— Provided text —
>>>>

Fred's ImageMagick Scripts



    Licensing:

    Copyright © Fred Weinhaus

    My scripts are available free of charge for non-commercial use, ONLY.

    For use of my scripts in commercial (for-profit) environments or non-free applications, please contact me (Fred Weinhaus) for licensing arrangements. My email address is fmw at alink dot net.

    If you: 1) redistribute, 2) incorporate any of these scripts into other free applications or 3) reprogram them in another scripting language, then you must contact me for permission, especially if the result might be used in a commercial or for-profit environment.

    Usage, whether stated or not in the script, is restricted to the above licensing arrangements. It is also subject, in a subordinate manner, to the ImageMagick license, which can be found at: http://www.imagemagick.org/script/license.php

TEXTCLEANER


Processes a scanned document of text to clean the text background

Download Script

last modified: August 27, 2013



USAGE: textcleaner [-r rotate] [-l layout] [-c cropoff] [-g] [-e enhance ] [-f filtersize] [-o offset] [-u] [-t threshold] [-s sharpamt] [-s saturation] [-a adaptblur] [-T] [-p padamt] [-b bgcolor] infile outfile
USAGE: textcleaner [-help]

-r .... rotate .......... rotate image 90 degrees in direction specified if
......................... aspect ratio does not match layout; options are cw
......................... (or clockwise), ccw (or counterclockwise) and n
......................... (or none); default=none or no rotation
-l .... layout .......... desired layout; options are p (or portrait) or
......................... l (or landscape); default=portrait
-c .... cropoff ......... image cropping offsets after potential rotate 90;
......................... choices: one, two or four non-negative integer comma
......................... separated values; one value will crop all around;
......................... two values will crop at left/right,top/bottom;
......................... four values will crop left,top,right,bottom
-g ...................... convert document to grayscale before enhancing
-e .... enhance ......... enhance image brightness before cleaning;
......................... choices are: none, stretch or normalize;
......................... default=none
-f .... filtersize ...... size of filter used to clean background;
......................... integer>0; default=15
-o .... offset .......... offset of filter in percent used to reduce noise;
......................... integer>=0; default=5
-u ...................... unrotate image; cannot unrotate more than
......................... about 5 degrees
-t .... threshold ....... text smoothing threshold; 0<=threshold<=100;
......................... nominal value is about 50; default is no smoothing
-s .... sharpamt ........ sharpening amount in pixels; float>=0;
......................... nominal about 1; default=0
-S .... saturation ...... color saturation expressed as percent; integer>=0;
......................... only applicable if -g not set; default=100 (no change)

<<<<

— Brief 1 —
Answer these questions using the textcleaner page:
(a) What is the default value for the filter size used to clean the background?
(b) What layout is used when none is specified?
(c) For what kind of use are the scripts available free of charge?
— Brief 2 —
Carry the textcleaner page forward from its last option description, keeping the same format.
The records that come after the textcleaner page are drawn from a separate source.

— Raw data —
>>>>

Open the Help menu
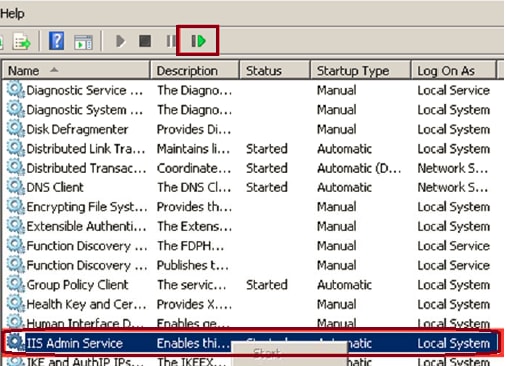The image size is (506, 366). 12,14
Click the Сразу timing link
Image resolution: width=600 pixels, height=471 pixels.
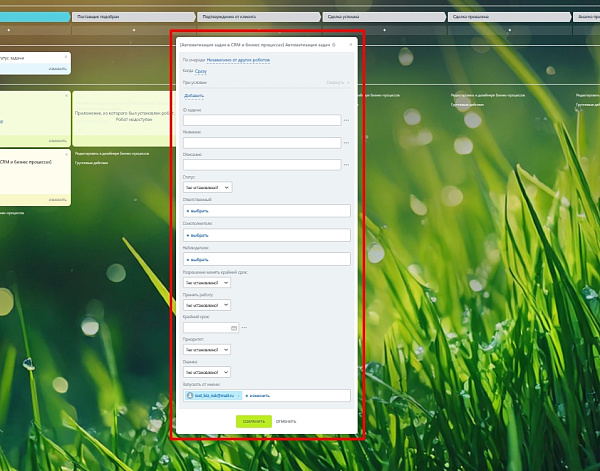[201, 71]
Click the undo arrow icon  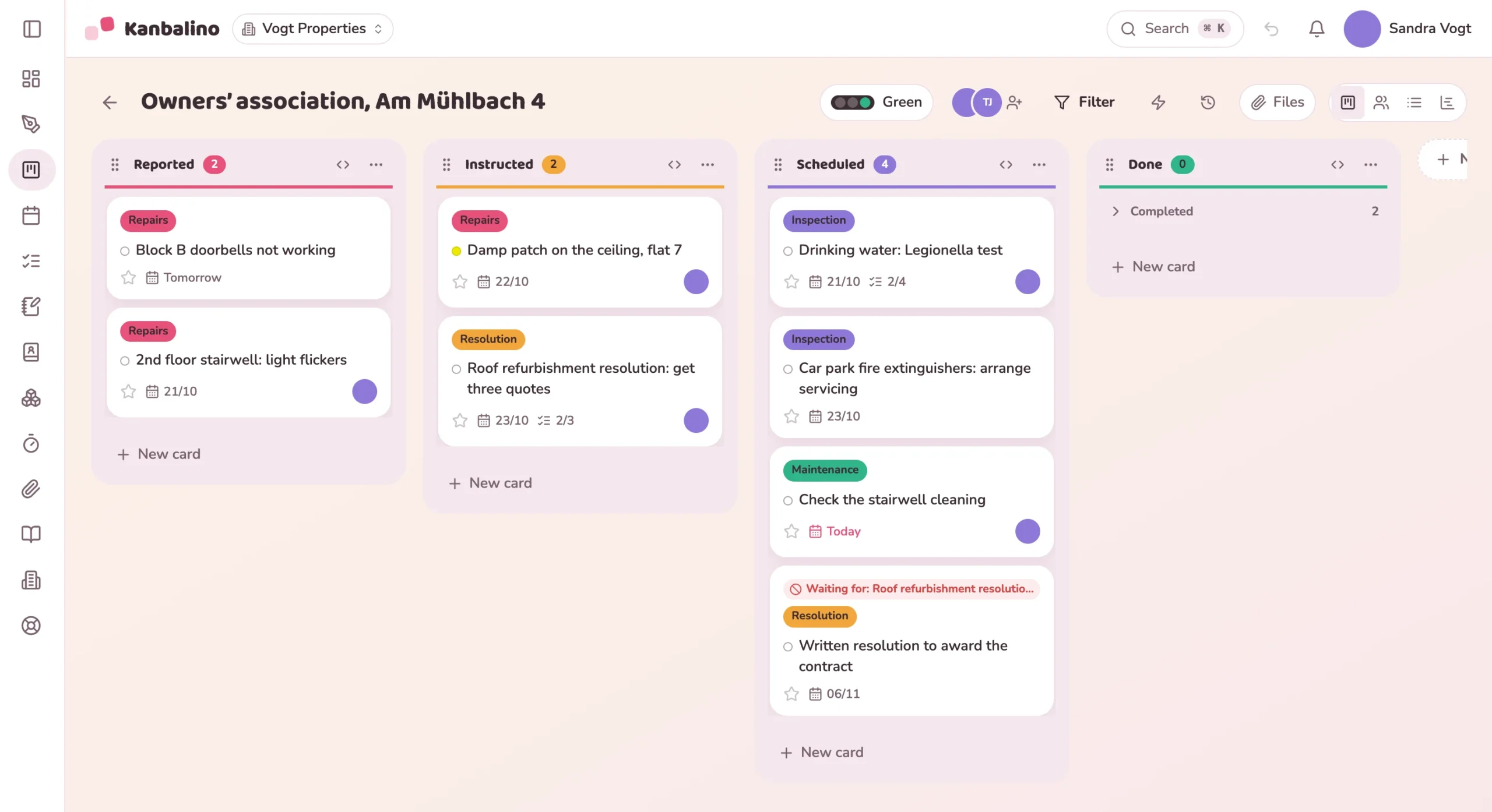[x=1271, y=29]
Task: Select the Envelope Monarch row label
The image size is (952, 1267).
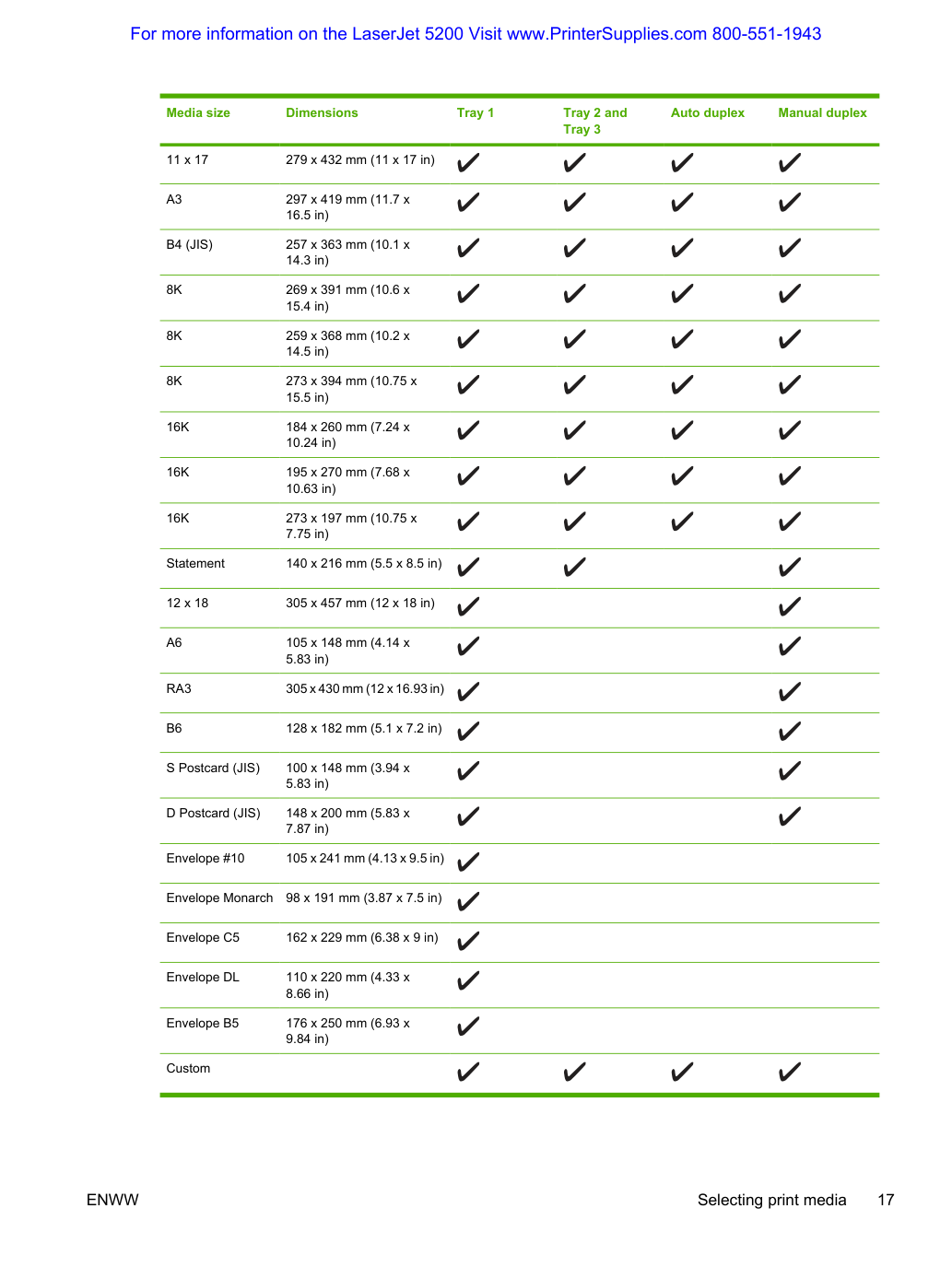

<<<<

— Task response 1 —
(a) 15
(b) Portrait
(c) Non-commercial use only

— Task response 2 —
-a .... adaptblur ....... alternate text smoothing using adaptive blur;
......................... floats>=0; default=0 (no smoothing)
-T ...................... trim background around outer part of image
-p .... padamt .......... border pad amount around outer part of image;
......................... integer>=0; default=0
-b .... bgcolor ......... desired color for background; default=white

PURPOSE: To process a scanned document of text to clean the text background.

DESCRIPTION: TEXTCLEANER processses a scanned document of text to clean the text background and enhance the text. The order of processing is:
1) optional 90 degree rotate if aspect does not match layout
2) optional crop,
3) optional convert to grayscale,
4) optional enhance,
5) filter to clean background and remove noise,
6) optional unrotate (limited to about 5 degrees or less),
7) optional text smoothing,
8) optional sharpening,
9) optional saturation change (if -g is not specified),
10) optional alternate text smoothing via adaptive blur
11) optional auto trim of border (effective only if background well-cleaned),
12) optional pad of border

ARGUMENTS:

-r rotate ... ROTATE image either clockwise or counterclockwise by 90 degrees, if image aspect ratio does not match the layout mode. Choices are: cc (or clockwise), ccw (or counterclockwise) and n (or none). The default is no rotation.

-l layout ... LAYOUT for determining if rotation is to be applied. The choices are p (or portrait) or l (or landscape). The image will be rotated if rotate is specified and the aspect ratio of the image does not match the layout chosen. The default is portrait.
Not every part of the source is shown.